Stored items

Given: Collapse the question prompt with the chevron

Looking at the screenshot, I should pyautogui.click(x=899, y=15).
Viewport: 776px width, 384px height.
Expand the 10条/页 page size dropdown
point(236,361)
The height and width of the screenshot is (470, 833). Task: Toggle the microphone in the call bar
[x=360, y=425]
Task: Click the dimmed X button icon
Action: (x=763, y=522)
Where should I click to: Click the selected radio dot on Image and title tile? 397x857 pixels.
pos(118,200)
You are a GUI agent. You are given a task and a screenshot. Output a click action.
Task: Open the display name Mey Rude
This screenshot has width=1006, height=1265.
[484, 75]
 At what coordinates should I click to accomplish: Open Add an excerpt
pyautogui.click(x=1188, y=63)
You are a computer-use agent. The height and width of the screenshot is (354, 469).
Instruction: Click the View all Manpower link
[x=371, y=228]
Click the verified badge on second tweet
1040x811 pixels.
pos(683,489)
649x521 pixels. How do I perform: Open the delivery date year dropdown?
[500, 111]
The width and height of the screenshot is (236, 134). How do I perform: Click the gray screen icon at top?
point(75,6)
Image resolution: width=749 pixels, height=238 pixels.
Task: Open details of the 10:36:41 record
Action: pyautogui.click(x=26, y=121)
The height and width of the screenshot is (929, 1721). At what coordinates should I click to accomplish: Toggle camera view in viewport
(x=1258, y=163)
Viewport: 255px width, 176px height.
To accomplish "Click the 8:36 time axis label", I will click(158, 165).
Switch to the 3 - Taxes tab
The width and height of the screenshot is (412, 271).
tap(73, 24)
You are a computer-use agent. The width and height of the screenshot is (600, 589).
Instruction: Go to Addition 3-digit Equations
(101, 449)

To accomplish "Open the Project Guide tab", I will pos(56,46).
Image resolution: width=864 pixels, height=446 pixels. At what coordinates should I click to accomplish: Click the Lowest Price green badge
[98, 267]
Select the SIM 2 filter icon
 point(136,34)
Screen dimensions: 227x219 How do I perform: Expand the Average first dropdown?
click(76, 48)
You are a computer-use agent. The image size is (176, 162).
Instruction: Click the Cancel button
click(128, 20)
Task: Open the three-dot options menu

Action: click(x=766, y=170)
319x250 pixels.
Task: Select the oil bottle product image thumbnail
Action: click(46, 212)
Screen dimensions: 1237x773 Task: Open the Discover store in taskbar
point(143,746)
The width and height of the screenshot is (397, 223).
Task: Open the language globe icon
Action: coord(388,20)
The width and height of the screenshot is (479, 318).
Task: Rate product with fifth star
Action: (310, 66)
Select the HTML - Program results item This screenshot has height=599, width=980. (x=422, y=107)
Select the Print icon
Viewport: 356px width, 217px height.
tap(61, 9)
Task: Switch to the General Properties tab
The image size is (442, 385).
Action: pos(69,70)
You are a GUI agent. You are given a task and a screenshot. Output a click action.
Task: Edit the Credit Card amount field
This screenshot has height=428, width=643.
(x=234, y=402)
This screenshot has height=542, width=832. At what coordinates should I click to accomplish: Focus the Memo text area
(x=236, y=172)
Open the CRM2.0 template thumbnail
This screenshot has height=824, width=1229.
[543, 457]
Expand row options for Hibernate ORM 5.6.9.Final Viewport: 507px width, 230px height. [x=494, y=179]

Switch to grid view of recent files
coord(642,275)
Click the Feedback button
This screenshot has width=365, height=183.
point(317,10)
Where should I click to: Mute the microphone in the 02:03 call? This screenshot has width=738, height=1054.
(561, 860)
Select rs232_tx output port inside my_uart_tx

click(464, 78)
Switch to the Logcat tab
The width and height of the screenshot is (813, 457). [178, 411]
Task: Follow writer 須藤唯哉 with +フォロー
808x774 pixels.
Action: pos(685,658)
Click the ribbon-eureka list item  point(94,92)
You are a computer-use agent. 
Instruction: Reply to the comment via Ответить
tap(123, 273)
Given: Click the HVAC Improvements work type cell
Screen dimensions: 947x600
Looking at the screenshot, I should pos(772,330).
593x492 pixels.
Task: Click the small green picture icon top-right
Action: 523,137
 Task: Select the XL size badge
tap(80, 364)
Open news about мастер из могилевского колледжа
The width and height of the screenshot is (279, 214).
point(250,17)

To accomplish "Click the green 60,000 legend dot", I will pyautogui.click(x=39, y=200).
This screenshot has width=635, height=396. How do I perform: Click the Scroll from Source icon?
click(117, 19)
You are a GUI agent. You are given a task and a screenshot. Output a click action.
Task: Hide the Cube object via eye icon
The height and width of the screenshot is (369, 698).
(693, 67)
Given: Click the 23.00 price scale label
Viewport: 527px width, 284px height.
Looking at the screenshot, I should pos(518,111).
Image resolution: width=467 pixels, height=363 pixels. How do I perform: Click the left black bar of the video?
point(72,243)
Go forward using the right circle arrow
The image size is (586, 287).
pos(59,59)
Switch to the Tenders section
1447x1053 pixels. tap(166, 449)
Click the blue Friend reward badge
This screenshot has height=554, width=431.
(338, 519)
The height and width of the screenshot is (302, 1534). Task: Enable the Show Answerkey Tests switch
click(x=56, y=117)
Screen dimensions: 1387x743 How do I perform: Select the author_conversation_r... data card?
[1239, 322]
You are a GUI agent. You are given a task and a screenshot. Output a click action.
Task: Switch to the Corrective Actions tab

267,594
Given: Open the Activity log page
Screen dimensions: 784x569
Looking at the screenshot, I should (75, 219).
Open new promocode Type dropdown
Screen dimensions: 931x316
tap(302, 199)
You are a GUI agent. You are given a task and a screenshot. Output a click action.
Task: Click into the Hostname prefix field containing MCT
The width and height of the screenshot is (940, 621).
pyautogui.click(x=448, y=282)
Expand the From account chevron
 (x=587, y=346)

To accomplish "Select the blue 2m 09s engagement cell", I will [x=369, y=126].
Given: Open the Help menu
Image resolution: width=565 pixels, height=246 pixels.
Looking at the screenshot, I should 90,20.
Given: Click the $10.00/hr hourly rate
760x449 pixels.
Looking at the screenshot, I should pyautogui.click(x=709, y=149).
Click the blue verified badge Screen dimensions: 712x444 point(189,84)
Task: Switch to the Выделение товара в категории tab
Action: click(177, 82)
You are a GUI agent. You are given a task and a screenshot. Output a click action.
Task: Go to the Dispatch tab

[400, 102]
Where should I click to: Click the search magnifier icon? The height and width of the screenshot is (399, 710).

▶ [Exercise] The records above need copying. Do it exactly.

▶ [Answer to this exercise]
Given: Collapse the question prompt with the chevron

Looking at the screenshot, I should pyautogui.click(x=899, y=15).
Viewport: 776px width, 384px height.
Expand the 10条/页 page size dropdown
point(236,361)
The height and width of the screenshot is (470, 833). Task: Toggle the microphone in the call bar
[x=360, y=425]
Task: Click the dimmed X button icon
Action: (x=763, y=522)
Where should I click to: Click the selected radio dot on Image and title tile? 397x857 pixels.
pos(118,200)
You are a GUI agent. You are given a task and a screenshot. Output a click action.
Task: Open the display name Mey Rude
This screenshot has width=1006, height=1265.
[484, 75]
 At what coordinates should I click to accomplish: Open Add an excerpt
pyautogui.click(x=1188, y=63)
You are a computer-use agent. The height and width of the screenshot is (354, 469).
Instruction: Click the View all Manpower link
[x=371, y=228]
Click the verified badge on second tweet
1040x811 pixels.
pos(683,489)
649x521 pixels. How do I perform: Open the delivery date year dropdown?
[500, 111]
The width and height of the screenshot is (236, 134). How do I perform: Click the gray screen icon at top?
point(75,6)
Image resolution: width=749 pixels, height=238 pixels.
Task: Open details of the 10:36:41 record
Action: pyautogui.click(x=26, y=121)
The height and width of the screenshot is (929, 1721). At what coordinates should I click to accomplish: Toggle camera view in viewport
(x=1258, y=163)
Viewport: 255px width, 176px height.
To accomplish "Click the 8:36 time axis label", I will click(158, 165).
Switch to the 3 - Taxes tab
The width and height of the screenshot is (412, 271).
tap(73, 24)
You are a computer-use agent. The width and height of the screenshot is (600, 589).
Instruction: Go to Addition 3-digit Equations
(101, 449)

To accomplish "Open the Project Guide tab", I will pos(56,46).
Image resolution: width=864 pixels, height=446 pixels. At what coordinates should I click to accomplish: Click the Lowest Price green badge
[98, 267]
Select the SIM 2 filter icon
 point(136,34)
Screen dimensions: 227x219 How do I perform: Expand the Average first dropdown?
click(76, 48)
You are a computer-use agent. The image size is (176, 162).
Instruction: Click the Cancel button
click(128, 20)
Task: Open the three-dot options menu

Action: click(x=766, y=170)
319x250 pixels.
Task: Select the oil bottle product image thumbnail
Action: click(46, 212)
Screen dimensions: 1237x773 Task: Open the Discover store in taskbar
point(143,746)
The width and height of the screenshot is (397, 223).
Task: Open the language globe icon
Action: coord(388,20)
The width and height of the screenshot is (479, 318).
Task: Rate product with fifth star
Action: (310, 66)
Select the HTML - Program results item This screenshot has height=599, width=980. (x=422, y=107)
Select the Print icon
Viewport: 356px width, 217px height.
tap(61, 9)
Task: Switch to the General Properties tab
The image size is (442, 385).
Action: pos(69,70)
You are a GUI agent. You are given a task and a screenshot. Output a click action.
Task: Edit the Credit Card amount field
This screenshot has height=428, width=643.
(x=234, y=402)
This screenshot has height=542, width=832. At what coordinates should I click to accomplish: Focus the Memo text area
(x=236, y=172)
Open the CRM2.0 template thumbnail
This screenshot has height=824, width=1229.
[543, 457]
Expand row options for Hibernate ORM 5.6.9.Final Viewport: 507px width, 230px height. [x=494, y=179]

Switch to grid view of recent files
coord(642,275)
Click the Feedback button
This screenshot has width=365, height=183.
point(317,10)
Where should I click to: Mute the microphone in the 02:03 call? This screenshot has width=738, height=1054.
(561, 860)
Select rs232_tx output port inside my_uart_tx

click(464, 78)
Switch to the Logcat tab
The width and height of the screenshot is (813, 457). [178, 411]
Task: Follow writer 須藤唯哉 with +フォロー
808x774 pixels.
Action: pos(685,658)
Click the ribbon-eureka list item  point(94,92)
You are a computer-use agent. 
Instruction: Reply to the comment via Ответить
tap(123, 273)
Given: Click the HVAC Improvements work type cell
Screen dimensions: 947x600
Looking at the screenshot, I should pos(772,330).
593x492 pixels.
Task: Click the small green picture icon top-right
Action: 523,137
 Task: Select the XL size badge
tap(80, 364)
Open news about мастер из могилевского колледжа
The width and height of the screenshot is (279, 214).
point(250,17)

To accomplish "Click the green 60,000 legend dot", I will pyautogui.click(x=39, y=200).
This screenshot has width=635, height=396. How do I perform: Click the Scroll from Source icon?
click(117, 19)
You are a GUI agent. You are given a task and a screenshot. Output a click action.
Task: Hide the Cube object via eye icon
The height and width of the screenshot is (369, 698).
(693, 67)
Given: Click the 23.00 price scale label
Viewport: 527px width, 284px height.
Looking at the screenshot, I should pos(518,111).
Image resolution: width=467 pixels, height=363 pixels. How do I perform: Click the left black bar of the video?
point(72,243)
Go forward using the right circle arrow
The image size is (586, 287).
pos(59,59)
Switch to the Tenders section
1447x1053 pixels. tap(166, 449)
Click the blue Friend reward badge
This screenshot has height=554, width=431.
(338, 519)
The height and width of the screenshot is (302, 1534). Task: Enable the Show Answerkey Tests switch
click(x=56, y=117)
Screen dimensions: 1387x743 How do I perform: Select the author_conversation_r... data card?
[1239, 322]
You are a GUI agent. You are given a task and a screenshot. Output a click action.
Task: Switch to the Corrective Actions tab

267,594
Given: Open the Activity log page
Screen dimensions: 784x569
Looking at the screenshot, I should (75, 219).
Open new promocode Type dropdown
Screen dimensions: 931x316
tap(302, 199)
You are a GUI agent. You are given a task and a screenshot. Output a click action.
Task: Click into the Hostname prefix field containing MCT
The width and height of the screenshot is (940, 621).
pyautogui.click(x=448, y=282)
Expand the From account chevron
 (x=587, y=346)

To accomplish "Select the blue 2m 09s engagement cell", I will [x=369, y=126].
Given: Open the Help menu
Image resolution: width=565 pixels, height=246 pixels.
Looking at the screenshot, I should 90,20.
Given: Click the $10.00/hr hourly rate
760x449 pixels.
Looking at the screenshot, I should pyautogui.click(x=709, y=149).
Click the blue verified badge Screen dimensions: 712x444 point(189,84)
Task: Switch to the Выделение товара в категории tab
Action: click(177, 82)
You are a GUI agent. You are given a task and a screenshot. Output a click action.
Task: Go to the Dispatch tab

[400, 102]
Where should I click to: Click the search magnifier icon? The height and width of the screenshot is (399, 710).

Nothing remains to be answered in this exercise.